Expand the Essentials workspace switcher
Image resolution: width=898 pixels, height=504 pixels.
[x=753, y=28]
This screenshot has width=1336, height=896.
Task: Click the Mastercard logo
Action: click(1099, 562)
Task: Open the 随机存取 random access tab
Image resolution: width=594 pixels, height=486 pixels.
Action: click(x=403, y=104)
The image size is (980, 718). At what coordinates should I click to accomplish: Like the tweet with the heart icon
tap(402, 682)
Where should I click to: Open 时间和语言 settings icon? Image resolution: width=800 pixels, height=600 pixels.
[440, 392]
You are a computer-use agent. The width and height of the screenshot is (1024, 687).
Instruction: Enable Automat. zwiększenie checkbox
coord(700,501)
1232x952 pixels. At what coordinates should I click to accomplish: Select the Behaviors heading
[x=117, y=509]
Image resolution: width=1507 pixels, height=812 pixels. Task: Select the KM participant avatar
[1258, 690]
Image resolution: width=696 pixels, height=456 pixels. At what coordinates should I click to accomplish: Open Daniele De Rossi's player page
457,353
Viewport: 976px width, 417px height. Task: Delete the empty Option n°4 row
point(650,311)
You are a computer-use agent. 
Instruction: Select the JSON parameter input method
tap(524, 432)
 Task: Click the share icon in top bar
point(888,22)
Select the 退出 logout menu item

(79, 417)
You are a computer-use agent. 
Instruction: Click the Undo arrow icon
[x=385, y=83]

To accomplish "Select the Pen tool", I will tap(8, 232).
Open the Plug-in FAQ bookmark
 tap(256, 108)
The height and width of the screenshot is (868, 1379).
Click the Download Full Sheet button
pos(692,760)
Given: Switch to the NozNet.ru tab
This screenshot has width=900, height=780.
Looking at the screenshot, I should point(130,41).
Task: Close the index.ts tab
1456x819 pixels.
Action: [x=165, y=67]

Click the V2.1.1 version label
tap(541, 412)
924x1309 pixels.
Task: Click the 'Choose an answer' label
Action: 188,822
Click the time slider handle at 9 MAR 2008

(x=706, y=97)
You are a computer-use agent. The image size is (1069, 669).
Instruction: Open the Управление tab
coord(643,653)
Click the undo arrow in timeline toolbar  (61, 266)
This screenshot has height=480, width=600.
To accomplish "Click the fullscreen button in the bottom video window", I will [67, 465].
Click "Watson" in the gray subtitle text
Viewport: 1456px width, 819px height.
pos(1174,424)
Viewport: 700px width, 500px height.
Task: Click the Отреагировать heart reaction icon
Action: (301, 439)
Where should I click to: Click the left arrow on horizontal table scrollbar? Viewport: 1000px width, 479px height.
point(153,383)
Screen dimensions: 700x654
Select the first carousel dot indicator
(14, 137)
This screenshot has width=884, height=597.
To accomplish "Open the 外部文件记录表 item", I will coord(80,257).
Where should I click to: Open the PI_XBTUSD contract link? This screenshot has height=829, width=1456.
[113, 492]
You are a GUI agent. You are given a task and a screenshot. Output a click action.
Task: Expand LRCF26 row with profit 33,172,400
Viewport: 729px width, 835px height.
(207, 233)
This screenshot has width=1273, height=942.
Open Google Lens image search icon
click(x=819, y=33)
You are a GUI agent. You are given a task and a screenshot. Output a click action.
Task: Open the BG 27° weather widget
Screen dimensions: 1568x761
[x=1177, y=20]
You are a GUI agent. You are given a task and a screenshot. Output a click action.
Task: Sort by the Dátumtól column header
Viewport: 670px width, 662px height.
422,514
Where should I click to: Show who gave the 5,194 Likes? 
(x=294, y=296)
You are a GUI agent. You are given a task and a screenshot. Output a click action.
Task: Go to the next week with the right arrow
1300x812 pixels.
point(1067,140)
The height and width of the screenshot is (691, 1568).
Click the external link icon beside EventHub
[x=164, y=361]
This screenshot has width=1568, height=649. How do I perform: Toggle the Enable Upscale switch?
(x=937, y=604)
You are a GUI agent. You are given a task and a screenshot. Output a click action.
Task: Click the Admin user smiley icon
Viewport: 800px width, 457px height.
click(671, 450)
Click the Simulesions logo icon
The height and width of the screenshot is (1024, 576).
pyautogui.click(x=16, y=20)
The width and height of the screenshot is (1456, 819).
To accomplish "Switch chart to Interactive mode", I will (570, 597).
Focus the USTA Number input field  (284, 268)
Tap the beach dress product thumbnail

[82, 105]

:::::

Exercise description: Copy everything from the line containing "The width and height of the screenshot is (1456, 819)." down to the end of the rows, switching "beach dress" to "linen shirt" and keeping all else unchanged.

The reply:
The width and height of the screenshot is (1456, 819).
To accomplish "Switch chart to Interactive mode", I will (570, 597).
Focus the USTA Number input field  (284, 268)
Tap the linen shirt product thumbnail

[82, 105]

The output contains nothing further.